Personal information
- Date of birth: 6 December 1986 (age 39)
- Place of birth: Algiers, Algeria
- Height: 1.80 m (5 ft 11 in)
- Position: Midfielder

Youth career
- 1995–2003: USM Alger
- 2003–2005: FC Rouen
- 2005: Terrassa FC

Senior career*
- Years: Team / Apps / (Gls)
- 2005–2008: CR Belouizdad / 52 / (4)
- 2008: TPS / 0 / (0)
- 2008–2009: CR Belouizdad / 24 / (1)
- 2009–2011: USM Alger / 48 / (0)
- 2011–2012: CR Belouizdad / 7 / (0)
- 2012–2016: USM El Harrach / 90 / (5)
- 2016–2018: ES Sétif / 52 / (6)
- 2018: MC Oran / 9 / (0)
- 2019: Al-Washm / 9 / (0)
- 2019–2020: Al-Ansar / 34 / (9)
- 2020–2021: Jeddah / 30 / (2)

International career
- 2007: Algeria U23

= Hamza Aït Ouamar =

Algerian footballer (born 1986)

Hamza Aït Ouamar (Ḥamza At Weɛmer; born 6 December 1986) is an Algerian football midfielder who last played for Jeddah.

==Biography==
In 2007, he was voted for the most promising young player in Algerian football along with Tayeb Berramla and Fulham's Hamer Bouazza. He played for Algeria in All Africa Games in 2007.

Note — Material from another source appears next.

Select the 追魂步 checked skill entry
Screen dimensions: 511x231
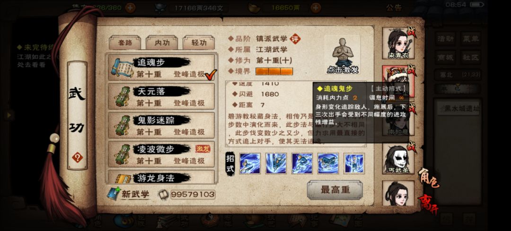pyautogui.click(x=161, y=67)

In 2008, he joined Finnish side Turun Palloseura, but as his old club CR Belouizdad was refusing to let him play for another team, he didn't get any league match appearances in TPS. Even though the transfer was finally accepted by FIFA.

On August 8, 2011, Aït Ouamar signed a one-year contract with CR Belouizdad, joining them on a free transfer from USM Alger. It will be his third stint with the club.